━━━ MATERIALS PROVIDED
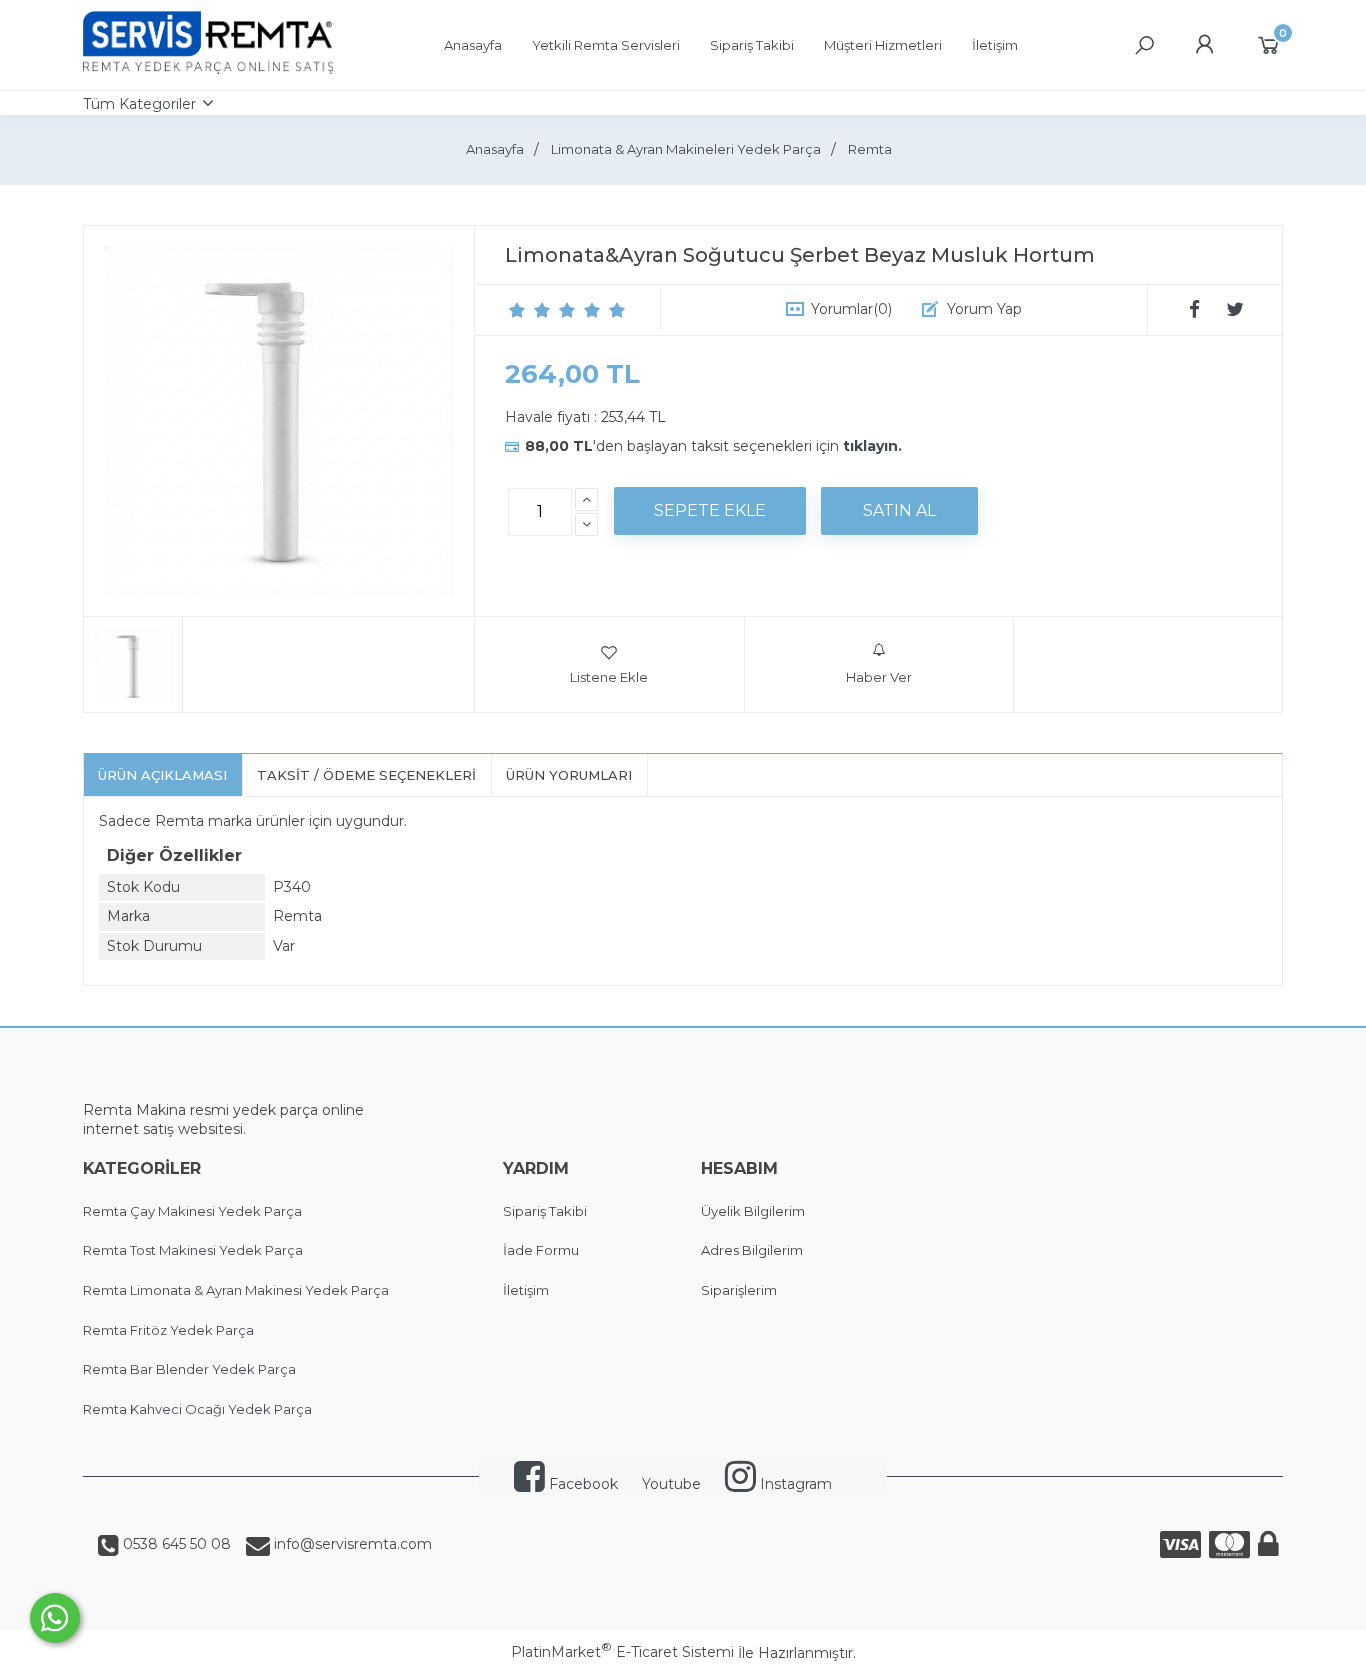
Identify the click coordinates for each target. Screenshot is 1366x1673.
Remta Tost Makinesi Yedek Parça (193, 1250)
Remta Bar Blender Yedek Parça (189, 1369)
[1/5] (517, 310)
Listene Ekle (609, 677)
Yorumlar (851, 309)
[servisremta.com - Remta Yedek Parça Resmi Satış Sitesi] (208, 69)
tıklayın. (872, 446)
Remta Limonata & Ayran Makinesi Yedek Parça (236, 1290)
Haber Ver (879, 677)
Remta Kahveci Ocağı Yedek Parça (197, 1409)
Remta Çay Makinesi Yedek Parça (192, 1211)
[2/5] (530, 310)
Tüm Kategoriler (139, 104)
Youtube (671, 1484)
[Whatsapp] (55, 1618)
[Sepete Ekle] (710, 511)
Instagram (794, 1484)
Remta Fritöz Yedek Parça (168, 1330)
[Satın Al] (899, 511)
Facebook (581, 1484)
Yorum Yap (984, 309)
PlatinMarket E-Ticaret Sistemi (622, 1652)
━━━━━━
#### WHAT THIS TASK INVOLVES
Your answer must be an exact transcription of every entry, minus the pictures.

#### SOLUTION TO THIS EXERCISE
Identify the click coordinates for each target. Screenshot is 1366x1673.
Remta Tost Makinesi Yedek Parça (193, 1250)
Remta Bar Blender Yedek Parça (189, 1369)
[1/5] (517, 310)
Listene Ekle (609, 677)
Yorumlar (851, 309)
[servisremta.com - Remta Yedek Parça Resmi Satış Sitesi] (208, 69)
tıklayın. (872, 446)
Remta Limonata & Ayran Makinesi Yedek Parça (236, 1290)
Haber Ver (879, 677)
Remta Kahveci Ocağı Yedek Parça (197, 1409)
Remta Çay Makinesi Yedek Parça (192, 1211)
[2/5] (530, 310)
Tüm Kategoriler (139, 104)
Youtube (671, 1484)
[Whatsapp] (55, 1618)
[Sepete Ekle] (710, 511)
Instagram (794, 1484)
Remta Fritöz Yedek Parça (168, 1330)
[Satın Al] (899, 511)
Facebook (581, 1484)
Yorum Yap (984, 309)
PlatinMarket E-Ticaret Sistemi (622, 1652)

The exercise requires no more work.